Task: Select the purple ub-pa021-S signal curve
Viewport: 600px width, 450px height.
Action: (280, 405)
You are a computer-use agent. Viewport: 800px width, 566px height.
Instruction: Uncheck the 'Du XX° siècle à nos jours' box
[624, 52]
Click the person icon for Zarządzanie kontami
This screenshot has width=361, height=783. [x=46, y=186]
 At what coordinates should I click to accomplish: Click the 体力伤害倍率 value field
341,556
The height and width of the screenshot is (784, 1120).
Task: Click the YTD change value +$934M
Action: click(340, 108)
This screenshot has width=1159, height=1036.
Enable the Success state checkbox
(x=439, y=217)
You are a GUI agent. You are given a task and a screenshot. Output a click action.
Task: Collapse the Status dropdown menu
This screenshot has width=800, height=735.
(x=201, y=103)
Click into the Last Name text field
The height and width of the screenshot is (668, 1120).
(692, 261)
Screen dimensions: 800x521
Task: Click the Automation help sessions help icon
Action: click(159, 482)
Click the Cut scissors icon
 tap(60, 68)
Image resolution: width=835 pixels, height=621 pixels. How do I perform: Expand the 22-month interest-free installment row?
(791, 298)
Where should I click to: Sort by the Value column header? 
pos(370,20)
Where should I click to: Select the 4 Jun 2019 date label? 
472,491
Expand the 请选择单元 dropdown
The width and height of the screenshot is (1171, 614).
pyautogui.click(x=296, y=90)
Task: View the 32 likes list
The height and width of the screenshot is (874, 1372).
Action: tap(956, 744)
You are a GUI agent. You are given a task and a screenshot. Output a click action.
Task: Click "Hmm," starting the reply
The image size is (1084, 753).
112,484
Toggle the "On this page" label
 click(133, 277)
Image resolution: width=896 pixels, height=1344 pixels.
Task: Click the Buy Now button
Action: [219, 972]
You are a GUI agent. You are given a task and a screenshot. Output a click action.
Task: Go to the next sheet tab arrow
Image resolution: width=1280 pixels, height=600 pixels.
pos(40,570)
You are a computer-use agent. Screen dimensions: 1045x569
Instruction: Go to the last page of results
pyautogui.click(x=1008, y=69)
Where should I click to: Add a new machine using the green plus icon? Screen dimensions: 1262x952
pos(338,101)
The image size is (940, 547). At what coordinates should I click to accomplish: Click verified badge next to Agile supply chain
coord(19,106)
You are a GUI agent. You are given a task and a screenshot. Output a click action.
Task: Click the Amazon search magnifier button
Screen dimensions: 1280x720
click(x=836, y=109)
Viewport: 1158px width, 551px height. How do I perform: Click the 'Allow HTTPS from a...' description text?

◆ ◆ ◆

### SET TASK:
Reproduce the listing above with "screen agent" substituted for every occurrence of "GUI agent", leaving everything else unchanged.

### FINAL RESULT:
Task: Select the purple ub-pa021-S signal curve
Viewport: 600px width, 450px height.
Action: (280, 405)
You are a computer-use agent. Viewport: 800px width, 566px height.
Instruction: Uncheck the 'Du XX° siècle à nos jours' box
[624, 52]
Click the person icon for Zarządzanie kontami
This screenshot has width=361, height=783. [x=46, y=186]
 At what coordinates should I click to accomplish: Click the 体力伤害倍率 value field
341,556
The height and width of the screenshot is (784, 1120).
Task: Click the YTD change value +$934M
Action: click(340, 108)
This screenshot has width=1159, height=1036.
Enable the Success state checkbox
(x=439, y=217)
You are a screen agent. You are given a task and a screenshot. Output a click action.
Task: Collapse the Status dropdown menu
This screenshot has width=800, height=735.
(x=201, y=103)
Click into the Last Name text field
The height and width of the screenshot is (668, 1120).
(692, 261)
Screen dimensions: 800x521
Task: Click the Automation help sessions help icon
Action: click(159, 482)
Click the Cut scissors icon
 tap(60, 68)
Image resolution: width=835 pixels, height=621 pixels. How do I perform: Expand the 22-month interest-free installment row?
(791, 298)
Where should I click to: Sort by the Value column header? 
pos(370,20)
Where should I click to: Select the 4 Jun 2019 date label? 
472,491
Expand the 请选择单元 dropdown
The width and height of the screenshot is (1171, 614).
pyautogui.click(x=296, y=90)
Task: View the 32 likes list
The height and width of the screenshot is (874, 1372).
Action: tap(956, 744)
You are a screen agent. You are given a task and a screenshot. Output a click action.
Task: Click "Hmm," starting the reply
The image size is (1084, 753).
112,484
Toggle the "On this page" label
 click(133, 277)
Image resolution: width=896 pixels, height=1344 pixels.
Task: Click the Buy Now button
Action: [219, 972]
You are a screen agent. You are given a task and a screenshot. Output a click action.
Task: Go to the next sheet tab arrow
Image resolution: width=1280 pixels, height=600 pixels.
pos(40,570)
You are a computer-use agent. Screen dimensions: 1045x569
Instruction: Go to the last page of results
pyautogui.click(x=1008, y=69)
Where should I click to: Add a new machine using the green plus icon? Screen dimensions: 1262x952
pos(338,101)
The image size is (940, 547). At what coordinates should I click to accomplish: Click verified badge next to Agile supply chain
coord(19,106)
You are a screen agent. You are given a task and a screenshot. Output a click action.
Task: Click the Amazon search magnifier button
Screen dimensions: 1280x720
click(x=836, y=109)
Viewport: 1158px width, 551px height. How do I perform: Click the 'Allow HTTPS from a...' description text?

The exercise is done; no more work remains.